Your assignment ->
Lines from the one containing "979x801 pixels." through the end of the data are to be returned exactly, and no others.

-------- Material for the task --------

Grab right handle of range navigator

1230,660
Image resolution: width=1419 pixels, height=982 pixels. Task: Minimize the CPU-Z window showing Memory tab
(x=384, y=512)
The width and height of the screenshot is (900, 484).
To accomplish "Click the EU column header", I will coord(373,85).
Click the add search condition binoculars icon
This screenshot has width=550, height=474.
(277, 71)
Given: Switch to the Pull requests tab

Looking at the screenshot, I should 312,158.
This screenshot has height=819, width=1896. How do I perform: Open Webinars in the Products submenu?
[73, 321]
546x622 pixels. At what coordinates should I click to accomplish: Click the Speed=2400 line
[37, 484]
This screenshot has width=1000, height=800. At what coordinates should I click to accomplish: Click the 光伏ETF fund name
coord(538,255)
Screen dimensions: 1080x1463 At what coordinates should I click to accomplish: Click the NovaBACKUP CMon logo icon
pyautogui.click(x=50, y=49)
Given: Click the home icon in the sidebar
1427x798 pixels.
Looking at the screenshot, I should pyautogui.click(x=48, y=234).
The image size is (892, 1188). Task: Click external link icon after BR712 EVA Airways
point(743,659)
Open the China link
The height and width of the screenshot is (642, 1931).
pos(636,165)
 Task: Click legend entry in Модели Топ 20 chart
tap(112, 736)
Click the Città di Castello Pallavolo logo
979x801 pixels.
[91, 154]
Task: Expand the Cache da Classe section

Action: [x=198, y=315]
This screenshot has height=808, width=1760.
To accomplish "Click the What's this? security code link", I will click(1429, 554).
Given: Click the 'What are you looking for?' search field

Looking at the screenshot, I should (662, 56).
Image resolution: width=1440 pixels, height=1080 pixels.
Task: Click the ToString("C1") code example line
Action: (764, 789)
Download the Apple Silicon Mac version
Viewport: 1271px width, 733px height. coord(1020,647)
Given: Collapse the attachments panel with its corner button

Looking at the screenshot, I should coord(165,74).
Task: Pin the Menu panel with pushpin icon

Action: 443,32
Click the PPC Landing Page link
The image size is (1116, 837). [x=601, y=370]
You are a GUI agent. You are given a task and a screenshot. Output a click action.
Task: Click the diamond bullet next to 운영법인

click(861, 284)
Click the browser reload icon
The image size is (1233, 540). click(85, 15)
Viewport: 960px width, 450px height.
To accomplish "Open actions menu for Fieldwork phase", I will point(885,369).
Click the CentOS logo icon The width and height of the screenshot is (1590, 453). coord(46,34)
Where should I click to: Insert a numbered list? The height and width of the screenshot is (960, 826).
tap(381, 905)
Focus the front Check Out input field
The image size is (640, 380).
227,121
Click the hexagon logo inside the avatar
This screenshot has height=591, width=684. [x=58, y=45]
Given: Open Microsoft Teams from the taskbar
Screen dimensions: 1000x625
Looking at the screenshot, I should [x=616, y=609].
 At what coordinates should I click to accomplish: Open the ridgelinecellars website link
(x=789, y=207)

--------

Expected answer ->
979x801 pixels.
[91, 154]
Task: Expand the Cache da Classe section

Action: [x=198, y=315]
This screenshot has height=808, width=1760.
To accomplish "Click the What's this? security code link", I will click(1429, 554).
Given: Click the 'What are you looking for?' search field

Looking at the screenshot, I should (662, 56).
Image resolution: width=1440 pixels, height=1080 pixels.
Task: Click the ToString("C1") code example line
Action: (764, 789)
Download the Apple Silicon Mac version
Viewport: 1271px width, 733px height. coord(1020,647)
Given: Collapse the attachments panel with its corner button

Looking at the screenshot, I should coord(165,74).
Task: Pin the Menu panel with pushpin icon

Action: 443,32
Click the PPC Landing Page link
The image size is (1116, 837). [x=601, y=370]
You are a GUI agent. You are given a task and a screenshot. Output a click action.
Task: Click the diamond bullet next to 운영법인

click(861, 284)
Click the browser reload icon
The image size is (1233, 540). click(85, 15)
Viewport: 960px width, 450px height.
To accomplish "Open actions menu for Fieldwork phase", I will point(885,369).
Click the CentOS logo icon The width and height of the screenshot is (1590, 453). coord(46,34)
Where should I click to: Insert a numbered list? The height and width of the screenshot is (960, 826).
tap(381, 905)
Focus the front Check Out input field
The image size is (640, 380).
227,121
Click the hexagon logo inside the avatar
This screenshot has height=591, width=684. [x=58, y=45]
Given: Open Microsoft Teams from the taskbar
Screen dimensions: 1000x625
Looking at the screenshot, I should [x=616, y=609].
 At what coordinates should I click to accomplish: Open the ridgelinecellars website link
(x=789, y=207)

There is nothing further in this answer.